The afternoon sun cast its golden glow across our city as we traveled the narrow-laned streets between buildings. We were getting close. Ahead, shining in the same autumn light, I saw our destination—Lucas Oil Stadium. I’d collected both my husband and a close friend from their respective offices along the route towards downtown. I was driving them like one of my children’s carpools. The three of us were headed to the Colts’ stadium to watch a Friday night high school football game. Trying to finish up his workweek, my husband was busy answering emails as I turned into the parking garage. My friend and I had chattered nonstop since she’d gotten into the car. Our erratic conversation consisted of endless topic shifts and unfinished sentences. The babble was a welcome distraction from my downtown-driving phobia. Now here we were, deep in the city’s center where business, government and industry all converge with trendy housing—a far cry from our safe suburban addresses.
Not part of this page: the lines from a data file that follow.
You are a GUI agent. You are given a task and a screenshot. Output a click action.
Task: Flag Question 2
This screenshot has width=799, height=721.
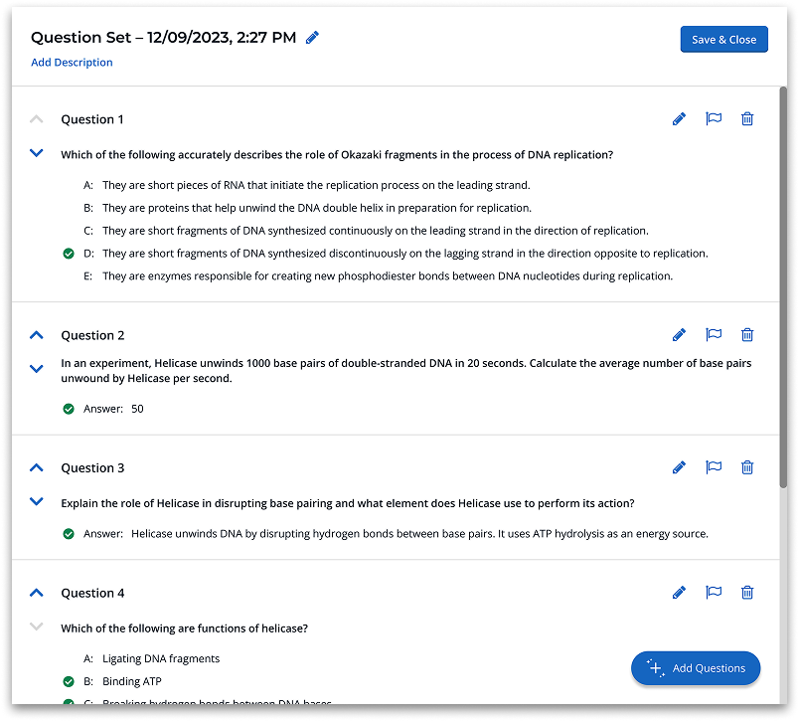pyautogui.click(x=713, y=335)
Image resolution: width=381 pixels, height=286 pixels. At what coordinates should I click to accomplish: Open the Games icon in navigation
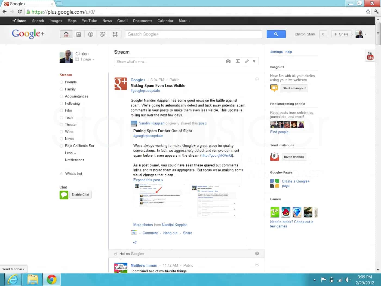coord(115,34)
At the garage entrance, I quickly lowered the car window and took a time-stamped ticket. The arm lifted as we rolled forward into the semi-dark cave. Wincing, I fought the urge to lower my head each time we passed under a concrete beam. The ceiling seemed to lower as I scanned the packed garage for an open space. Finding a spot, I carefully squeezed my safe grey Volvo into a narrow slot. Hoping to spare the paint job from nicks and dings, we edged out of our doors. Once freed, I hit the key fob twice to be sure I had the car securely locked. Parked and away from traffic, I was starting to calm down a little.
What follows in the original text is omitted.